TO DO:
**1.** According to the essay about being called fat, how many views had "Why Am I So Fat?" reached at press time?
**2.** Continue the essay about being called fat from its last sentence.

What We Talk About When We Talk About “Fat”
I talked about being called fat. Here’s what happened next.
Over the past seven days, my essay “Why Am I So Fat?” has gone viral. It has in fact put up classic-tuba-player-pratfall-in-front-of-a-crowd-at-a-Boston-College-game-in-1984 YouTube clip type of numbers. At press time, it has reached 580,000 views in seven days. By the way, there are a lot of Hail Flutie clips if you’re looking, which I was this morning because I love unbridled Irish Catholic joy (it’s so rare!) This explains a lot about my feelings for VP Joe Biden. When I wrote a response to a “fan” in the course of 10 minutes the other night, I never thought it would touch so many people’s hearts. I just wanted to show in a funny and meaningful way how some men sometimes speak to women online. And people responded: my Facebook page now has over 2,000 more likes. My short film, The Focus Group, went from 40K views to 113K views and counting.

INFORMATION PROVIDED:
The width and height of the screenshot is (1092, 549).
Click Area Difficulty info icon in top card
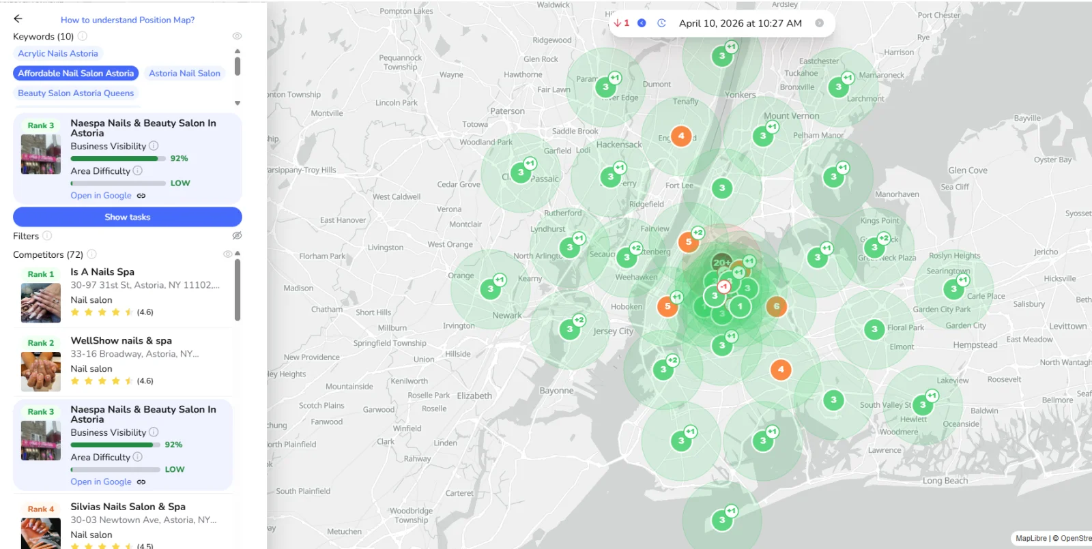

TASK ANSWERS:
**1.** 580,000 views in seven days.

**2.**
Sales of all five of my books have shot up incredibly. I’ve been out since last week pitching a TV show based on my book, Great, and I’ve found myself having the most unexpectedly wonderful conversations with Hollywood folks about, of all things, body image.
You know, being called fat isn’t inherently a bad thing in my mind. I know the folks who use it when talking to me typically use it as a weapon. But many women and men claim it with pride. What if I just say, “Okay”? What if I just accept that that’s the way some people talk about my body? Fat doesn’t mean ugly. Fat doesn’t mean unhealthy. Fat doesn’t mean unworthy. I don’t think of myself as fat, but I don’t not think of myself as fat. I’m just me. I have this body and I’m in it. I’m glad about that. What bothered me about how the man asked me about gaining weight was that he didn’t do it because he cared. He didn’t do it in a nice way. He was just being a fucking dick. So I wrote back.
Inevitably, further questions have come up from folks on Twitter and Facebook, and more. I’ve answered some of these questions via interviews with Jennifer Gerson Uffalussy of Yahoo! and an interview with Almie Rose of ATTN. But it’s always fun to have an adjunctive text to help one understand the source material.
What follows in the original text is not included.